§ GOAL OF THE EXERCISE: Starting with the first line and ending with the last, copy the entries word for word.

§ DATA EXTRACTS:

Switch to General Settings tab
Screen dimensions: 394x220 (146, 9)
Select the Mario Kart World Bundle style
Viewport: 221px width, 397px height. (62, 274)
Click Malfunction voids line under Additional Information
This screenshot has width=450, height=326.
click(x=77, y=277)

§ SOLUTION:
Switch to General Settings tab
Screen dimensions: 394x220 (146, 9)
Select the Mario Kart World Bundle style
Viewport: 221px width, 397px height. (62, 274)
Click Malfunction voids line under Additional Information
This screenshot has width=450, height=326.
click(x=77, y=277)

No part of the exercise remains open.